Also no - we use data paralellism. I'd maybe check out our new spark page we put up that explains how parameter averaging works: http://deeplearning4j.org/spark
To quote your page:
Data parallelism shards large datasets and hands those pieces to separate neural networks, say, each on its own core. Deeplearning4j relies on Spark for this, training models in parallel
This isn't the same thing as the TensorFlow distributed training model at all.
No..? I'm not sure how training on several shards at once and averaging the results asynchronously is hyper parameter tuning o_0 We have a whole dedicated library for that called arbiter.
You are thinking of grid search and the like. We implement grid search and bayesian on spark (the latter being closed source)
I didnt say it was the exactly the same as tf either. We have been doing this for close to 2 years now. Actually..Im not sure why it has to be? Its closer to hogwild and co.
You also never answered my question ;). Not sure what to assume here.
Sorry, I edited. I agree it's not hyperparamter optimisation, more some kind of regularisation thing.
But it isn't the same as what TensorFlow does, and I'd argue it is much closer to my initial characterisation ("can use Spark to coordinate training multiple models in parallel")
Not entirely sure about which question I missed, or what you want to assume.

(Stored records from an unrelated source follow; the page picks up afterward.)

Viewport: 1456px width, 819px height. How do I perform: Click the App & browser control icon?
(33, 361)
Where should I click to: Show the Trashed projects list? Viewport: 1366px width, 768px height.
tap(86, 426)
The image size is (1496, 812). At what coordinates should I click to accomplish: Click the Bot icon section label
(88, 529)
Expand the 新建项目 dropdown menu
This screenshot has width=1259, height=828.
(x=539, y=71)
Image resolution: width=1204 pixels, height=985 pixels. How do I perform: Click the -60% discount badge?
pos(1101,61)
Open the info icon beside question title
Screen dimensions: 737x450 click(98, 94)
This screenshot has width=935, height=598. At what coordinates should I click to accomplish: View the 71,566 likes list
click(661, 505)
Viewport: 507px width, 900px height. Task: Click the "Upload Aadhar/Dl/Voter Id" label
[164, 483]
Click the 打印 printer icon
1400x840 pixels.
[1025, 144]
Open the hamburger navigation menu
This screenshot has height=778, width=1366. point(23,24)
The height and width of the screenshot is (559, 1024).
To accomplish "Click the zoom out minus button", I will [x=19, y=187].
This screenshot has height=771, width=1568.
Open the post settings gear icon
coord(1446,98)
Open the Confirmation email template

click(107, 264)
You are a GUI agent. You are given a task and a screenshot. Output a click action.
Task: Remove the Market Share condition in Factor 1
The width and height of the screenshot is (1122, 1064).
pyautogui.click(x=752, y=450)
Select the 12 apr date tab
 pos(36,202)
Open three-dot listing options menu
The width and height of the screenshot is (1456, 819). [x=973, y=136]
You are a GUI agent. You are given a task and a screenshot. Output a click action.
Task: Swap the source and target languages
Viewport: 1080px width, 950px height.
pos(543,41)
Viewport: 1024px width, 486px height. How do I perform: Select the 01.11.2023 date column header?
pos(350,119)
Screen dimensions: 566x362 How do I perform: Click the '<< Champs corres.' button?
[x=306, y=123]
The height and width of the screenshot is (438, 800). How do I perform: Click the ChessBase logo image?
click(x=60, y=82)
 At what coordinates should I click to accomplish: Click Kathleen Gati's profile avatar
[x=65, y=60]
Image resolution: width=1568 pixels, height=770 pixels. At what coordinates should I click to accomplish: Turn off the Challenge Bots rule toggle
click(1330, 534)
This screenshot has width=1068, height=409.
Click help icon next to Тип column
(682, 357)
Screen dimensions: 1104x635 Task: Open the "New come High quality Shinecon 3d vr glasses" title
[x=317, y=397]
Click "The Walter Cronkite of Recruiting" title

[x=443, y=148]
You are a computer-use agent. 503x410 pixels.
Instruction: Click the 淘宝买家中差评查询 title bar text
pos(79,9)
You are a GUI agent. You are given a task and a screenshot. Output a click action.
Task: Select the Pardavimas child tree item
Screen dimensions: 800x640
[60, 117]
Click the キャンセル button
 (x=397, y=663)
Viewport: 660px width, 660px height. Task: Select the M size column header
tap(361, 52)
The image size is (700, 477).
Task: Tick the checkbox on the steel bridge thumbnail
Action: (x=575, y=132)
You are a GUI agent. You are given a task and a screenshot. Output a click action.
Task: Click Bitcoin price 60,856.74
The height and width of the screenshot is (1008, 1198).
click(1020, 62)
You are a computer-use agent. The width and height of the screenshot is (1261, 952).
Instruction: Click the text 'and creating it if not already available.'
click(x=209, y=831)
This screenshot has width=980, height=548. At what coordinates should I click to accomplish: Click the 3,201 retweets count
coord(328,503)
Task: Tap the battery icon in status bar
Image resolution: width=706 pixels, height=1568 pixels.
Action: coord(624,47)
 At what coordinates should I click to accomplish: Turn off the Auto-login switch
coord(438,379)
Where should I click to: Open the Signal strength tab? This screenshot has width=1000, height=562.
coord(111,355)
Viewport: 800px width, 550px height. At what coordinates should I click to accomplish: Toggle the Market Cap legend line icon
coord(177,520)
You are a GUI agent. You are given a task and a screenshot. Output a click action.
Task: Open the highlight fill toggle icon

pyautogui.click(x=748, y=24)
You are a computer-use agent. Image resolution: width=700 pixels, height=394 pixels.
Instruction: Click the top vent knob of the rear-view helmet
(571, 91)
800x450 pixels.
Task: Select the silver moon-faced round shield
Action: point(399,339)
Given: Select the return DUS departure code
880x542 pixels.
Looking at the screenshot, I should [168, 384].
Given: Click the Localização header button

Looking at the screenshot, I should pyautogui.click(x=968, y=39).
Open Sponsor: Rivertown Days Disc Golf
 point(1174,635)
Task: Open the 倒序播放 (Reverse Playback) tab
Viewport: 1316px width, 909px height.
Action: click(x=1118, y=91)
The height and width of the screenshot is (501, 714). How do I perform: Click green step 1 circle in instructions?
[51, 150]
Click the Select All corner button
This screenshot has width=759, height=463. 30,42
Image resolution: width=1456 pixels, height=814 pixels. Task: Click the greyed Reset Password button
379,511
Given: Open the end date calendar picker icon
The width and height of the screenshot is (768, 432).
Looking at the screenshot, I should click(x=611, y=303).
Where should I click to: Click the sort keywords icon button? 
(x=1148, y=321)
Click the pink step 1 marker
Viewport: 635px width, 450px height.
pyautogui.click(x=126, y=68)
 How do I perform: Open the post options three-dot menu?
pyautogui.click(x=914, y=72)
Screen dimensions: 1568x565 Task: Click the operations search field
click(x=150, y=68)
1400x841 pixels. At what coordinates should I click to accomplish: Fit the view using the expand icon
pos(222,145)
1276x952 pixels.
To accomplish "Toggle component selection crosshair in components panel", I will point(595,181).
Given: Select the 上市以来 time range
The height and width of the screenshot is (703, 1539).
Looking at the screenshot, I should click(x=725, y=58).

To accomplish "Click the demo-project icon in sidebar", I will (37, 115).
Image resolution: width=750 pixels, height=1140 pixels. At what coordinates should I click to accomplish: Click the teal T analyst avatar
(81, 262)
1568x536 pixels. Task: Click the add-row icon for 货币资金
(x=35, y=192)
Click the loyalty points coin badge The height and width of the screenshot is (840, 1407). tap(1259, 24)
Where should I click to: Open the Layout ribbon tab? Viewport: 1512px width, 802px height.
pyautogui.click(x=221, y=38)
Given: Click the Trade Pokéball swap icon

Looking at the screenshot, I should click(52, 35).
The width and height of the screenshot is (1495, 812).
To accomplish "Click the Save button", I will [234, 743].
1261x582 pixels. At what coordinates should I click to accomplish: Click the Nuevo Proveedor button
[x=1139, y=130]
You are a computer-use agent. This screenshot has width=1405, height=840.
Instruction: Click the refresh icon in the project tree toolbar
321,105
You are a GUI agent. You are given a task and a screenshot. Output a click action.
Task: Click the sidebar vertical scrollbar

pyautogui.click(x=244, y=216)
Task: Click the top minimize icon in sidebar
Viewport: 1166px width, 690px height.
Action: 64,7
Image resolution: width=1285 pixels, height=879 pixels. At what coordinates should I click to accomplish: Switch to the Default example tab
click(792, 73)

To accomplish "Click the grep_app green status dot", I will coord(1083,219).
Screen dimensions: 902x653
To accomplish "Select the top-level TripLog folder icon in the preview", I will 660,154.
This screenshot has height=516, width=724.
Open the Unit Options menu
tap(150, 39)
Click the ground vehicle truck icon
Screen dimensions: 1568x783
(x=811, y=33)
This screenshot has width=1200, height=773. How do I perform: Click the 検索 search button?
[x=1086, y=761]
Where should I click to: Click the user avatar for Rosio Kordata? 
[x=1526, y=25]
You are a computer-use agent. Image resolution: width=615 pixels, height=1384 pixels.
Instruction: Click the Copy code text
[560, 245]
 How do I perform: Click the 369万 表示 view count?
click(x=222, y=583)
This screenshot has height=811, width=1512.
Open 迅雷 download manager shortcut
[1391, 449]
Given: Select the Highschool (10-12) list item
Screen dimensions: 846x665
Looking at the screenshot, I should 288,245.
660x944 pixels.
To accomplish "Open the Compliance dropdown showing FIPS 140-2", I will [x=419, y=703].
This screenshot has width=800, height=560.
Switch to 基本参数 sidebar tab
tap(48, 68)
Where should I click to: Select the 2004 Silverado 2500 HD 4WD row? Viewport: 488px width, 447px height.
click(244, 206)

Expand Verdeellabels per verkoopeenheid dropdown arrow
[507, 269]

If it is this:
When you "played" with us - I'm assuming you just cloned our examples and ran us on the desktop? Likely more than a year ago before our c++ rewrite? I'd be curious to see if you ran us on spark as well.
Then no. It was around November, and I got the demos working, and attempted to build a custom network.
Edit: Was it the pyspark question? Then yes, but we also use Scala, Java and R (and SQL of course).
Are you comparing 2015 DL4J to 2016 TensorFlow? Your opinion of our framework seems outdated. You're welcome to try us now -- that would actually be a fair comparison.
To quote your page:
Data parallelism shards large datasets and hands those pieces to separate neural networks, say, each on its own core. Deeplearning4j relies on Spark for this, training models in parallel
This isn't the same thing as the TensorFlow distributed training model at all.